О красоте и значимости, которыми наделяет больного чахотка, упоминали известные больные XIX века. Людвиг Тик так описывал своего друга Новалиса: он был «высок, строен, с изящными манерами, с ясными блестящими карими глазами, а оттенок его лица, особенно одухотворенный лоб, казались почти прозрачными». На очень популярной поздней гравюре 1845 года облик Новалиса становится почти девическим, он изображен юношей с по-детски мечтательным взглядом.

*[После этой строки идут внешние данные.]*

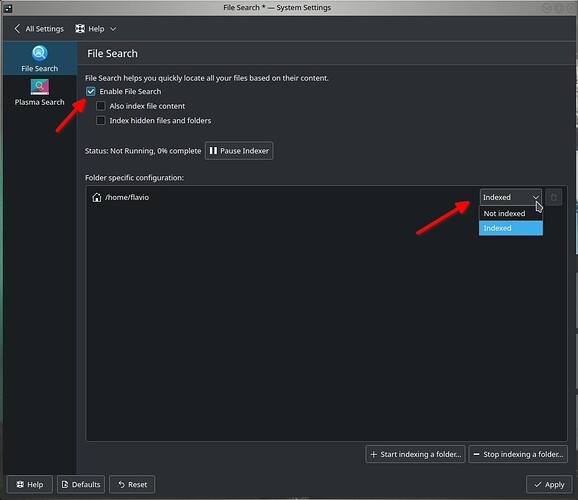Viewport: 578px width, 500px height.
Task: Enable Also index file content
Action: (101, 106)
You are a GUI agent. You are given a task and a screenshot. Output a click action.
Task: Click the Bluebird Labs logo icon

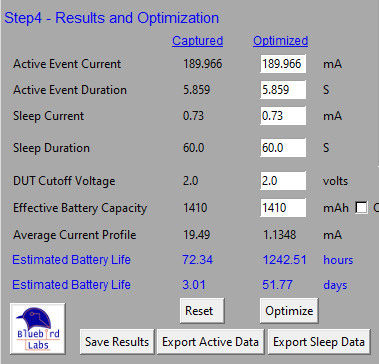pyautogui.click(x=38, y=328)
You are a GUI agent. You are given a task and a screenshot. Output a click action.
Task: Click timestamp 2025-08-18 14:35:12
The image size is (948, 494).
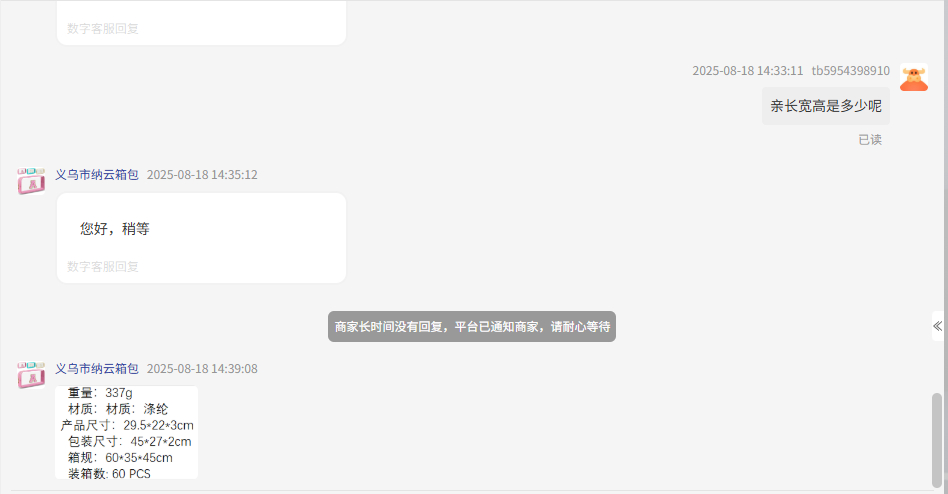[x=202, y=175]
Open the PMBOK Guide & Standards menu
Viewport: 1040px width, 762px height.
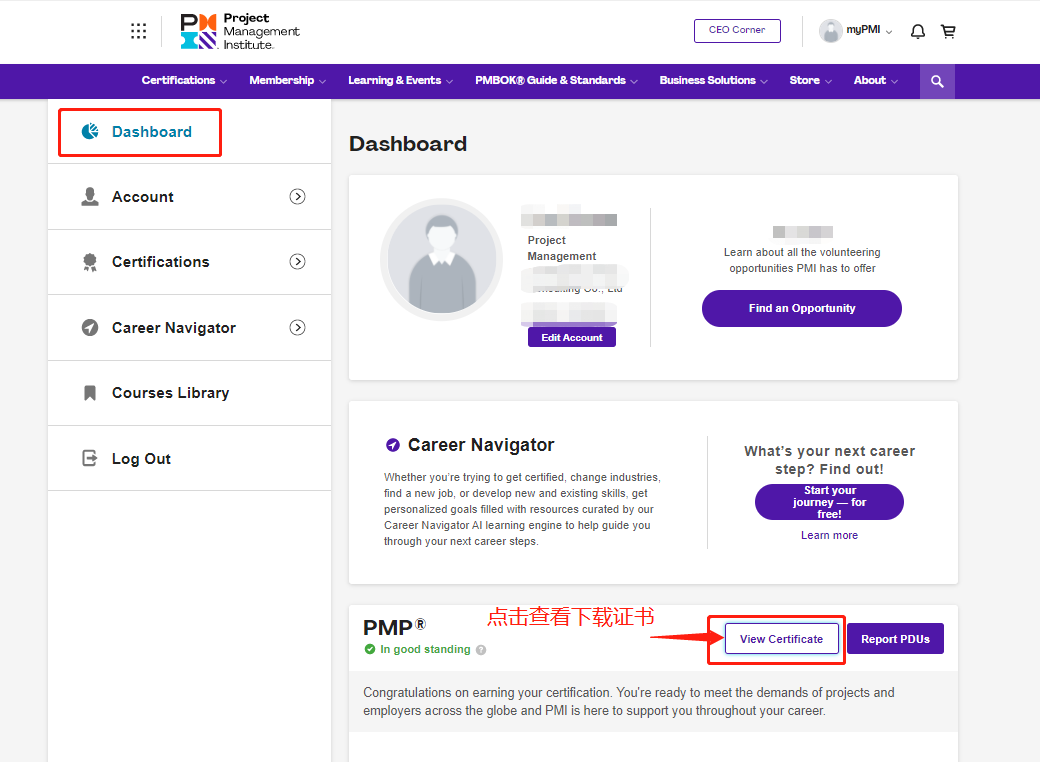coord(555,81)
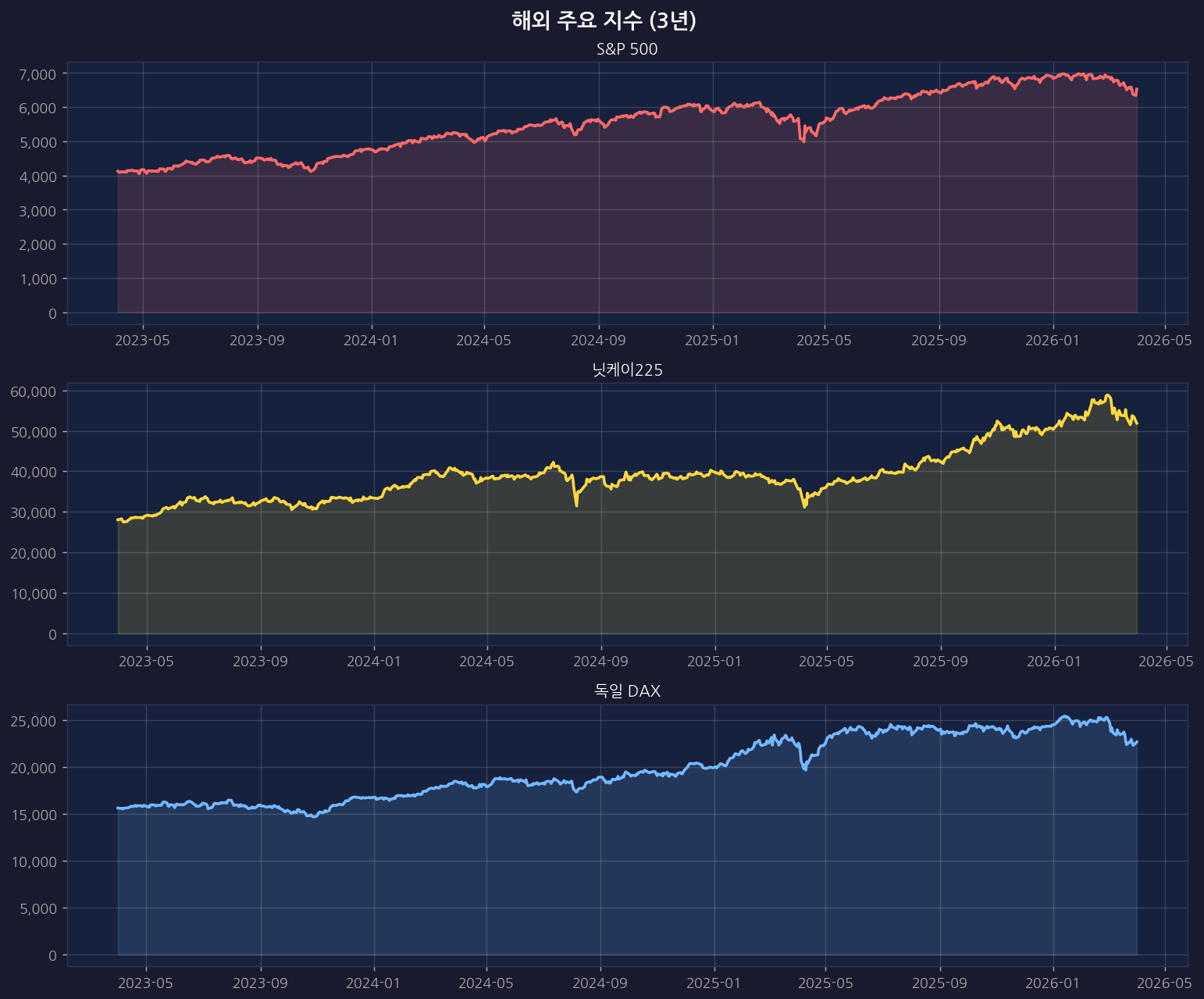
Task: Click the 'S&P 500' subplot title
Action: pos(627,49)
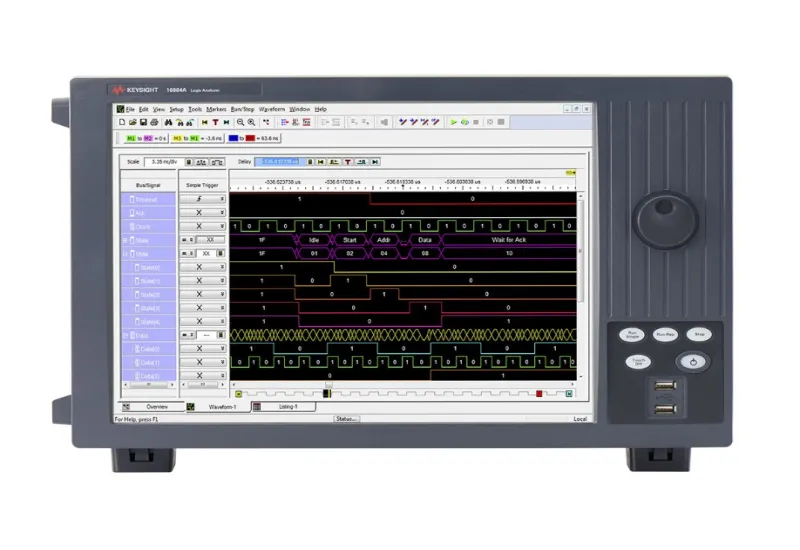Click the Save disk icon in toolbar
This screenshot has height=550, width=800.
(x=144, y=122)
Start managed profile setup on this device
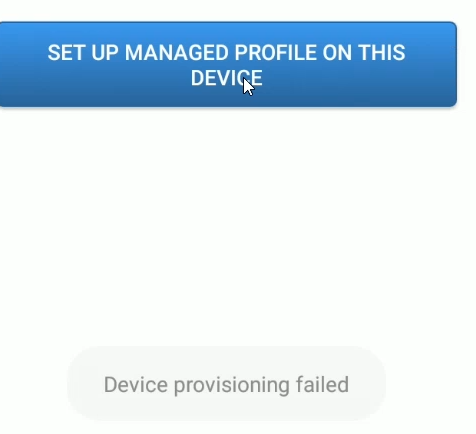476x434 pixels. (x=228, y=64)
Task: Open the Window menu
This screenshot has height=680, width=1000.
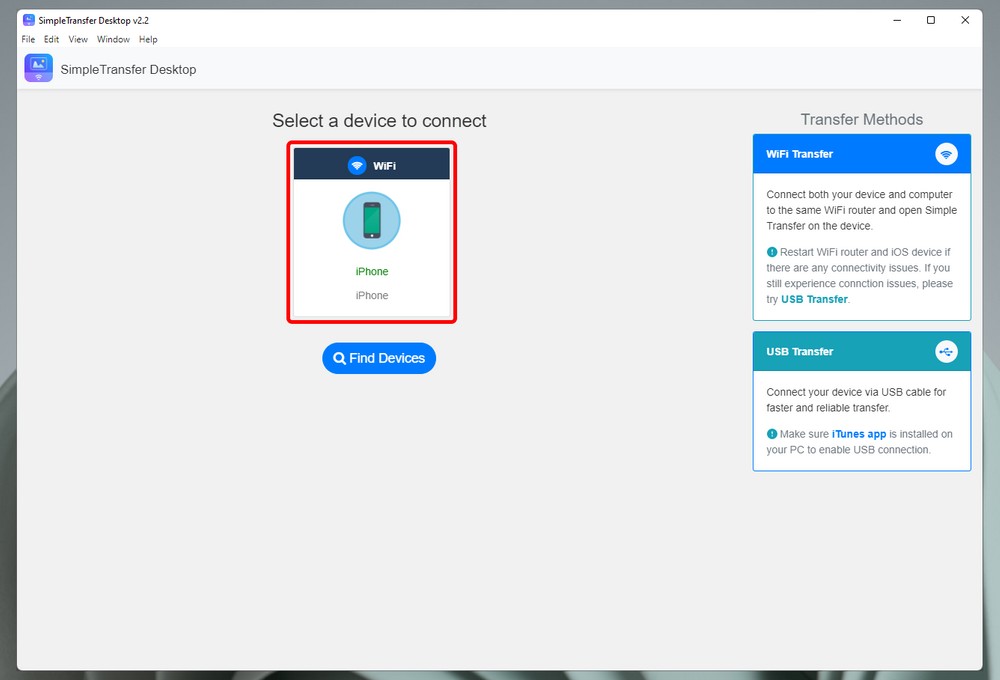Action: click(113, 40)
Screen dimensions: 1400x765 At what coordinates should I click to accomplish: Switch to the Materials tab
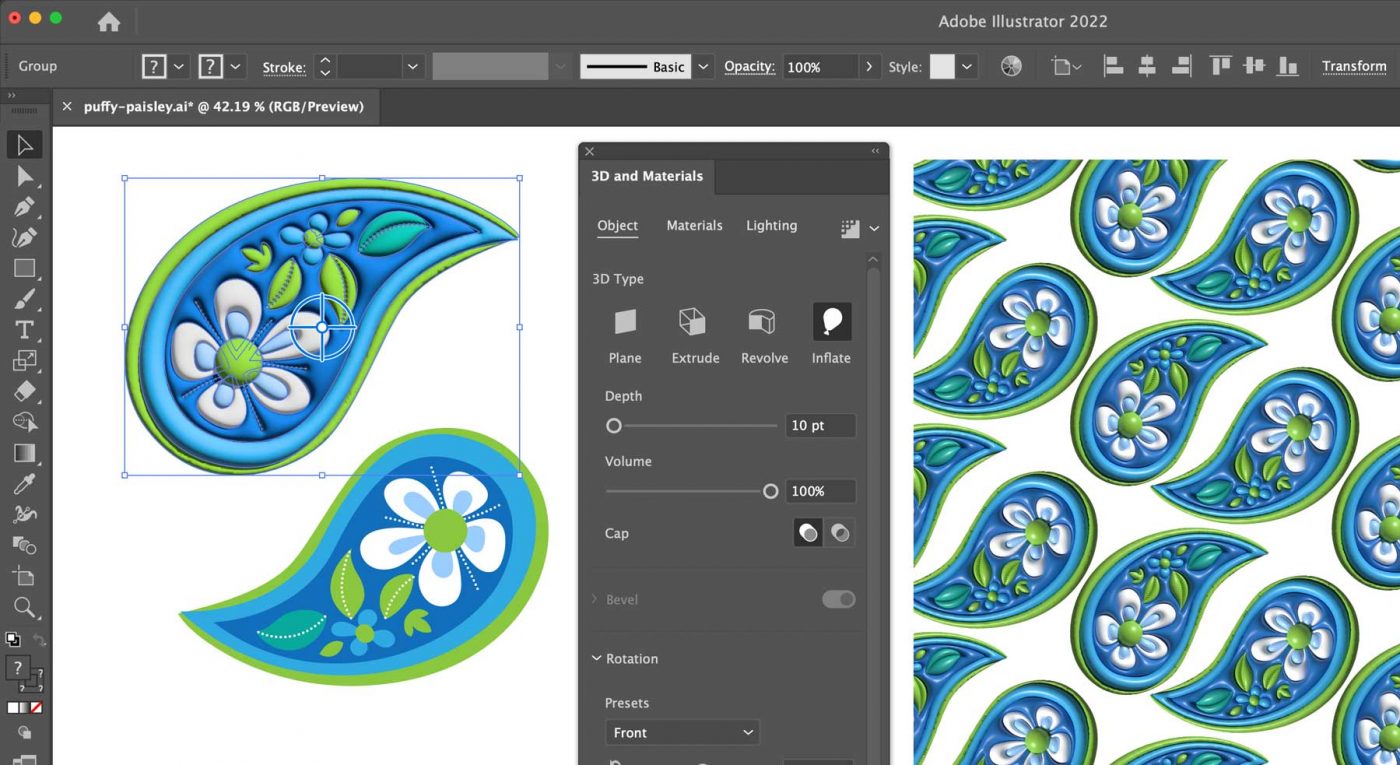point(694,225)
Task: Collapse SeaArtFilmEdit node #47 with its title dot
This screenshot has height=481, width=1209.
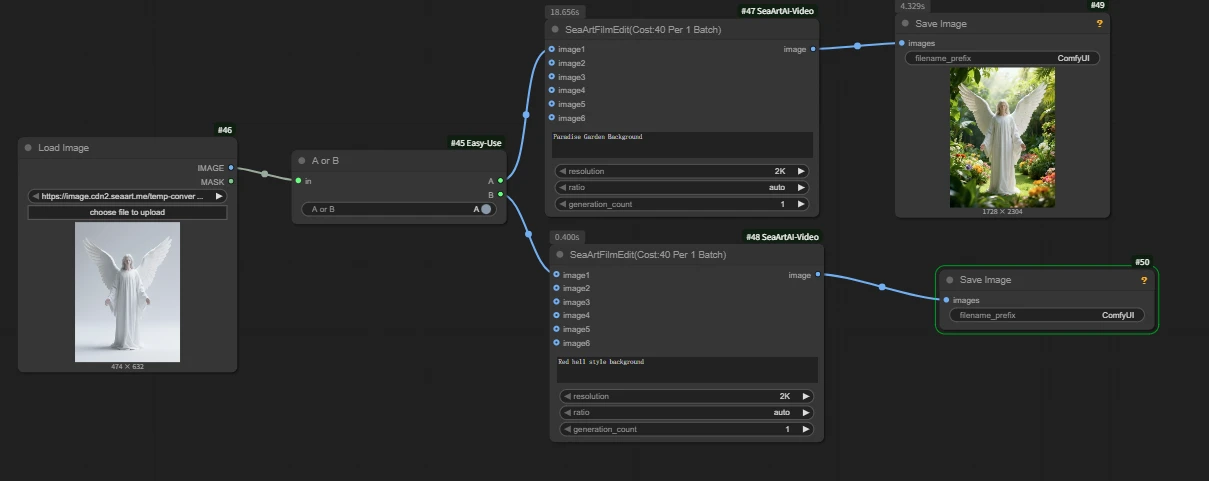Action: coord(555,30)
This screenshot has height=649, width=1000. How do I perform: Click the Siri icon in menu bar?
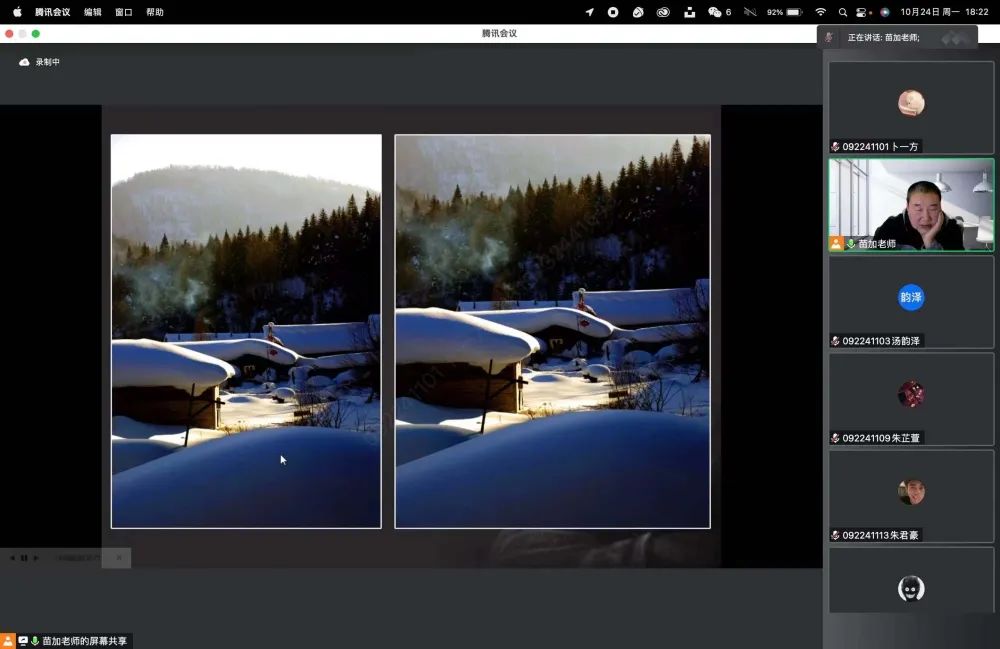coord(885,12)
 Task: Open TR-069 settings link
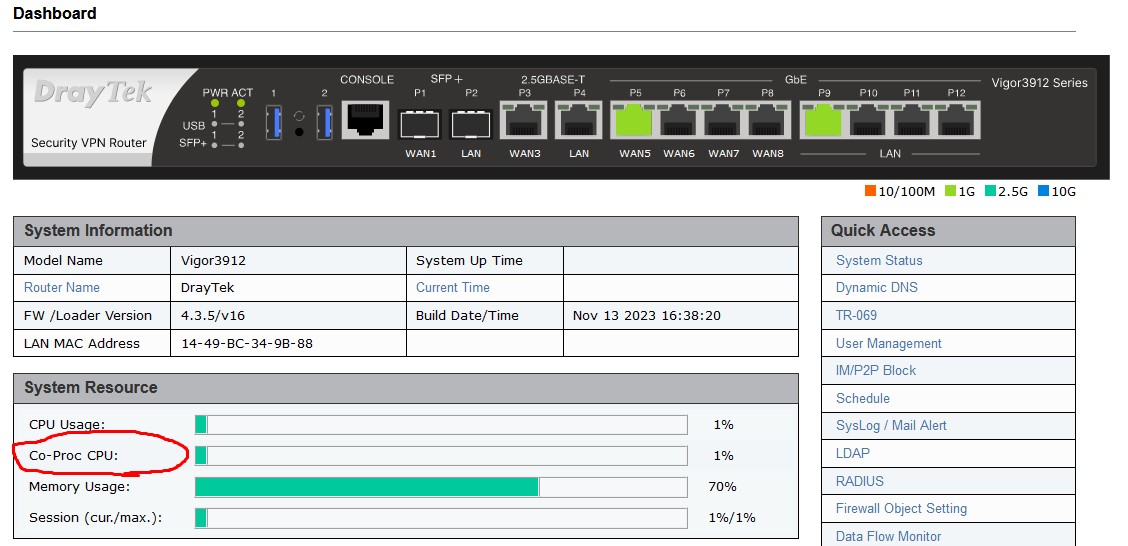pos(856,315)
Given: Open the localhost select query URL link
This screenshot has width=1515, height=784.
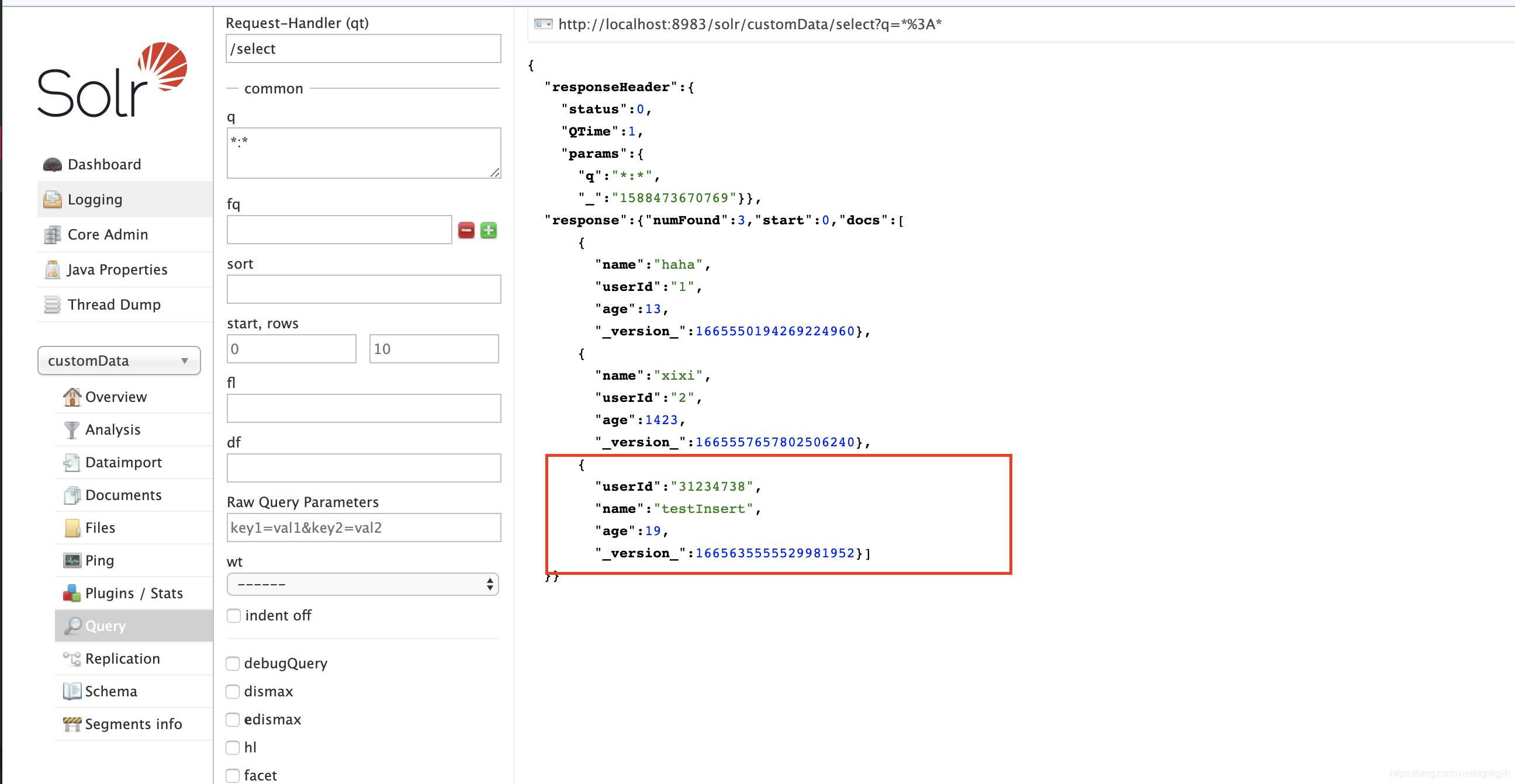Looking at the screenshot, I should (x=749, y=24).
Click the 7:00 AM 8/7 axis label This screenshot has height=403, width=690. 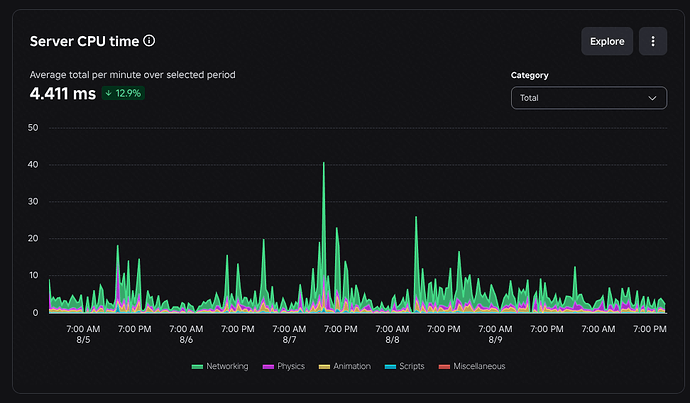click(x=289, y=334)
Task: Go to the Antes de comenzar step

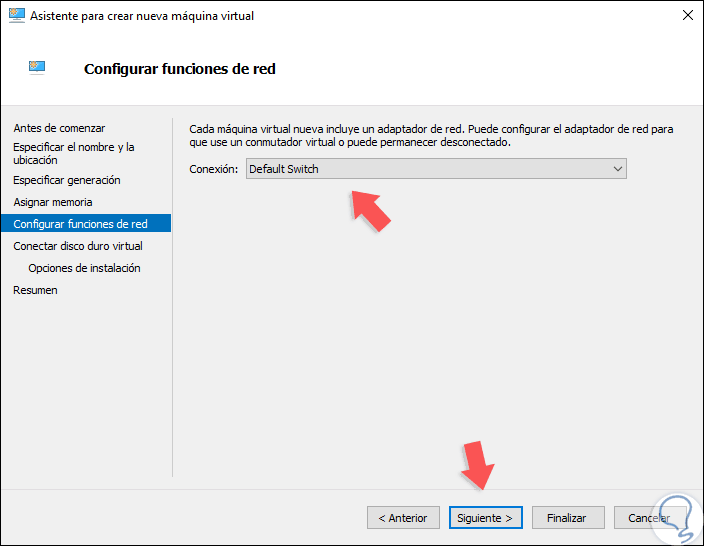Action: click(x=59, y=128)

Фредерик Шопен также трогал женские сердца своей аристократической внешностью и необходимостью в утешении. Слабое тело, белокурые шелковистые волосы, бледная кожа, потерянный мечтательный взгляд. Если бы не нос с горбинкой и не сильный подбородок, он бы тоже выглядел женственно.

«Милый, бледный и эфирный», — описывала Шопена пианистка Генриетта Фогт, хозяйка самого популярного салона в Лейпциге. А подруга Ференца Листа, острая на язык графиня Мари д’Агу сообщала: «Шопен неотразим. Только постоянно кашляет. Но кашляет бесконечно грациозно».

Но была еще и демоническая красота «дьявольского скрипача» Никколо Паганини с его всепоглощающей мрачной романтикой. Он был пугающе сух, одевался в черное, черный цвет еще больше подчеркивал его бледное лицо со впалыми щеками и крючковатым орлиным носом, руки были необычайно длинны, с ужимками безумца склонялся он перед публикой чуть не до земли и был знаменит своими распутством. Генрих Гейне называл его «вампир со скрипкой».

Жившая в Париже русская художница Мария Башкирцева упоминает в своих дневниках 1883 года об этом культе чахотки: «Было, кажется, такое время, когда чахотка была в моде, и всякий старался казаться чахоточным или действительно воображал себя больным».